Your task: In the entries below, find the line with "This screenshot has width=897, height=924." and the line with "Expand the sidebar"; give again those lines and every line between them, exactly.

BEGIN

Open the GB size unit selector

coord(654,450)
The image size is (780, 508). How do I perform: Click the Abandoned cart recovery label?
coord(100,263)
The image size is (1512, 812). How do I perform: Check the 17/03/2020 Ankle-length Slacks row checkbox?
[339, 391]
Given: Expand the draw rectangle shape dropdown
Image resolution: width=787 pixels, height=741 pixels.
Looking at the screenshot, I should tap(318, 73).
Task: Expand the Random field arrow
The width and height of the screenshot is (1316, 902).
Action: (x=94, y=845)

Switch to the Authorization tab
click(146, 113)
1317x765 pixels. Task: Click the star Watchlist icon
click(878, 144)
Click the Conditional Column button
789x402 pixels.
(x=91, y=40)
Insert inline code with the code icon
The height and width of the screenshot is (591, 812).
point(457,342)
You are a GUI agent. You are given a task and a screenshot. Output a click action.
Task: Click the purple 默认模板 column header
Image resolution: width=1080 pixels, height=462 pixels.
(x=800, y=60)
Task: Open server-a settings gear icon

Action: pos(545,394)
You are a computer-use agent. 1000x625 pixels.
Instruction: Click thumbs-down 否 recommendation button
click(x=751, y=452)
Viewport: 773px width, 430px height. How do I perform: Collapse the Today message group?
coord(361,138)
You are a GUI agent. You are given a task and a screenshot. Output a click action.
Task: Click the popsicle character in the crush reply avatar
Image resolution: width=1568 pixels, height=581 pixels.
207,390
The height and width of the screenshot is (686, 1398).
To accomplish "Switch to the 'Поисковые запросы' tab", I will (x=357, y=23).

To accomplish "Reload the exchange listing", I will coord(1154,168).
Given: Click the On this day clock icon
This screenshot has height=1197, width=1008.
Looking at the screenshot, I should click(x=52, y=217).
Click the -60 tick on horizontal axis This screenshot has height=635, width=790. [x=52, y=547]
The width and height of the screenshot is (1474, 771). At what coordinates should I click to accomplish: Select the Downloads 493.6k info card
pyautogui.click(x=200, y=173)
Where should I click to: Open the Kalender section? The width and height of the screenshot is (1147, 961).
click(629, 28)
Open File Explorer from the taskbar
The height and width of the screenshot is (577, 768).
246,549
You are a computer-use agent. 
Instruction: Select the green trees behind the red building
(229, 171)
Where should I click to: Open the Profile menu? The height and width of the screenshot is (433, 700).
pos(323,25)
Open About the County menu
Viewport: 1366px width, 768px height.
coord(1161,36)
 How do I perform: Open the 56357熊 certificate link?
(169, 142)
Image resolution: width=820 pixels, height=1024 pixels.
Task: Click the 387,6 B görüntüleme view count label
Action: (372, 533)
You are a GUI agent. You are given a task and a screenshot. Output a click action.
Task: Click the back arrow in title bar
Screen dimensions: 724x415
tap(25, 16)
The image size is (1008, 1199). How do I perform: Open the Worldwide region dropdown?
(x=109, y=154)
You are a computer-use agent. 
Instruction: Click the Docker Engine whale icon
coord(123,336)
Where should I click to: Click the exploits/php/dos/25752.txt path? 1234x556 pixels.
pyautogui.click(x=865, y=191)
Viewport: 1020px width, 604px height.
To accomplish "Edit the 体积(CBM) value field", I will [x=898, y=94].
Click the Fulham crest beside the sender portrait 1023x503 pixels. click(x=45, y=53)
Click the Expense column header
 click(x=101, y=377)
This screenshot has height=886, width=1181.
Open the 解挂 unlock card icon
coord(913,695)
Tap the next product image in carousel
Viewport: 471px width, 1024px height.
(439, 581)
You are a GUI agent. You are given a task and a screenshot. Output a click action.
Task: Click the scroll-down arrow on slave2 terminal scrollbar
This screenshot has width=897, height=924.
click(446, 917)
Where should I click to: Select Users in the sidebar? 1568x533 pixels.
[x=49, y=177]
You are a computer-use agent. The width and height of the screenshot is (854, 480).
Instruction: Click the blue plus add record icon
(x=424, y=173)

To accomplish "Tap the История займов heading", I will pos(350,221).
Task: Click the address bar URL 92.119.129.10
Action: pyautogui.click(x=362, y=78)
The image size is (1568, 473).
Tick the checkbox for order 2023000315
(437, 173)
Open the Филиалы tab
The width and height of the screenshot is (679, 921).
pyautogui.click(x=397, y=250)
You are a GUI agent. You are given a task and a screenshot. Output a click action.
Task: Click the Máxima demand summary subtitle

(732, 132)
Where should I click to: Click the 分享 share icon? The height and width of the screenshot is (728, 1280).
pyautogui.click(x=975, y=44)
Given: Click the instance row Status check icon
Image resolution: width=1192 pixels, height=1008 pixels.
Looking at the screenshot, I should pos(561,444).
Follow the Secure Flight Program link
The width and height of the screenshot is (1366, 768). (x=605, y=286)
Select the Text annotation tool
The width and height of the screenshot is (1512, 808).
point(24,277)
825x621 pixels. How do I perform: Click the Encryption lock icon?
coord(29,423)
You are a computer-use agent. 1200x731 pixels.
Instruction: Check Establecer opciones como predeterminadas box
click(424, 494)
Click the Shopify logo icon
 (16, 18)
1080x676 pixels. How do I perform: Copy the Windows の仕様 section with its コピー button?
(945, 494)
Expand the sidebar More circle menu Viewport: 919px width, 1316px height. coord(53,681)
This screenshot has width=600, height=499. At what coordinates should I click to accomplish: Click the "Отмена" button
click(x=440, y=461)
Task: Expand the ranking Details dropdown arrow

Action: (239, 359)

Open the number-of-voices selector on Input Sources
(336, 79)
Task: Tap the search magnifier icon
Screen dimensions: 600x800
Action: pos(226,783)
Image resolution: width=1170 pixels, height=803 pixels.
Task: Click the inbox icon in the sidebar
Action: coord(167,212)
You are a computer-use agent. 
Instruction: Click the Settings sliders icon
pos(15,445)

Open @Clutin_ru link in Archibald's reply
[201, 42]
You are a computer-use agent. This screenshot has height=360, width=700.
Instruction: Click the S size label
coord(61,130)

END

Result of the task:
This screenshot has width=897, height=924.
click(446, 917)
Where should I click to: Select Users in the sidebar? 1568x533 pixels.
[x=49, y=177]
You are a computer-use agent. The width and height of the screenshot is (854, 480).
Instruction: Click the blue plus add record icon
(x=424, y=173)

To accomplish "Tap the История займов heading", I will pos(350,221).
Task: Click the address bar URL 92.119.129.10
Action: pyautogui.click(x=362, y=78)
The image size is (1568, 473).
Tick the checkbox for order 2023000315
(437, 173)
Open the Филиалы tab
The width and height of the screenshot is (679, 921).
pyautogui.click(x=397, y=250)
You are a GUI agent. You are given a task and a screenshot. Output a click action.
Task: Click the Máxima demand summary subtitle

(732, 132)
Where should I click to: Click the 分享 share icon? The height and width of the screenshot is (728, 1280).
pyautogui.click(x=975, y=44)
Given: Click the instance row Status check icon
Image resolution: width=1192 pixels, height=1008 pixels.
Looking at the screenshot, I should pos(561,444).
Follow the Secure Flight Program link
The width and height of the screenshot is (1366, 768). (x=605, y=286)
Select the Text annotation tool
The width and height of the screenshot is (1512, 808).
point(24,277)
825x621 pixels. How do I perform: Click the Encryption lock icon?
coord(29,423)
You are a computer-use agent. 1200x731 pixels.
Instruction: Check Establecer opciones como predeterminadas box
click(424, 494)
Click the Shopify logo icon
 (16, 18)
1080x676 pixels. How do I perform: Copy the Windows の仕様 section with its コピー button?
(945, 494)
Expand the sidebar More circle menu Viewport: 919px width, 1316px height. coord(53,681)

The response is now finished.